■ What you are asked to do
Return the lines below exactly, from the first one through the line that has "You are a computer-use agent. This". Leave out everything after it.

■ Given information
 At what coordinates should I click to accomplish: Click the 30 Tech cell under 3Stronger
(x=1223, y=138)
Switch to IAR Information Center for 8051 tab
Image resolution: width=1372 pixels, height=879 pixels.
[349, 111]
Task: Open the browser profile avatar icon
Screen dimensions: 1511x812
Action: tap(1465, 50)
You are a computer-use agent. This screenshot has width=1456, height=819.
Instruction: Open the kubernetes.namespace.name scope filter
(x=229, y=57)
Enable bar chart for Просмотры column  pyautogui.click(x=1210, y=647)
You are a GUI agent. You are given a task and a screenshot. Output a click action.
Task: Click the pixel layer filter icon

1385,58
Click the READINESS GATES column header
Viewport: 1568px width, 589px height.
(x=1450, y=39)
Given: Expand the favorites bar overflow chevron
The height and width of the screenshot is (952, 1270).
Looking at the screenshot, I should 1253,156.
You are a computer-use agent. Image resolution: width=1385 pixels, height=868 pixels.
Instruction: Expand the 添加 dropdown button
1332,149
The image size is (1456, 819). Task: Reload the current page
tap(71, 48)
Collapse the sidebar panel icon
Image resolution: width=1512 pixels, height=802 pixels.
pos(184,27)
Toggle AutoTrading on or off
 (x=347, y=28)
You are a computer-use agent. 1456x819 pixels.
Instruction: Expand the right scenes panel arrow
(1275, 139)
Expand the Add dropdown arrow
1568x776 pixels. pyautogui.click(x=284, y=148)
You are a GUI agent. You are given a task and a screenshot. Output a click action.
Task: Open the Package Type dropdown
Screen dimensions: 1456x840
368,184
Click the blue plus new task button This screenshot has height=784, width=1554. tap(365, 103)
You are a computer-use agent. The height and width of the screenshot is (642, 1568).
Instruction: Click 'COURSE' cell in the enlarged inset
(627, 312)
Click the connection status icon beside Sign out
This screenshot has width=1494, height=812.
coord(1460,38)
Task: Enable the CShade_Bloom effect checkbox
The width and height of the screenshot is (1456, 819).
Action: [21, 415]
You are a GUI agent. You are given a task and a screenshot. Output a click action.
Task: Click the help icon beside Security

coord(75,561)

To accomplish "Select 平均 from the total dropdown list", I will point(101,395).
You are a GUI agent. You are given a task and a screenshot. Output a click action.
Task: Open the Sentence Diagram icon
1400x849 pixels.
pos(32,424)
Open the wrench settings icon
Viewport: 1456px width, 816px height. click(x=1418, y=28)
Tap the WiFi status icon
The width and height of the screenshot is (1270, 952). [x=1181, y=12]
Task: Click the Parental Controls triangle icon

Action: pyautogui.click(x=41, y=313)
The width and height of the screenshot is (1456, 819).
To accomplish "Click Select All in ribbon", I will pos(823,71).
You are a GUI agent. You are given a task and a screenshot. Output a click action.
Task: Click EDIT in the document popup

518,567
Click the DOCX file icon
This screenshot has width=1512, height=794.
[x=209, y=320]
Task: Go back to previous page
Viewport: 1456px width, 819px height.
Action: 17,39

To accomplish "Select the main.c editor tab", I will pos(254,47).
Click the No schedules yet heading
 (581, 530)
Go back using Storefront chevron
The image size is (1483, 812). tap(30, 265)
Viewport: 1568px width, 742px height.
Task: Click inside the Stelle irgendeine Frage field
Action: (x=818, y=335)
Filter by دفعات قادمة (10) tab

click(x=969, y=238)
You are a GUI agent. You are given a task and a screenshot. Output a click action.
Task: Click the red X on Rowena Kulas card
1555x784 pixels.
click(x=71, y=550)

■ Reply to the task
 At what coordinates should I click to accomplish: Click the 30 Tech cell under 3Stronger
(x=1223, y=138)
Switch to IAR Information Center for 8051 tab
Image resolution: width=1372 pixels, height=879 pixels.
[349, 111]
Task: Open the browser profile avatar icon
Screen dimensions: 1511x812
Action: tap(1465, 50)
You are a computer-use agent. This screenshot has width=1456, height=819.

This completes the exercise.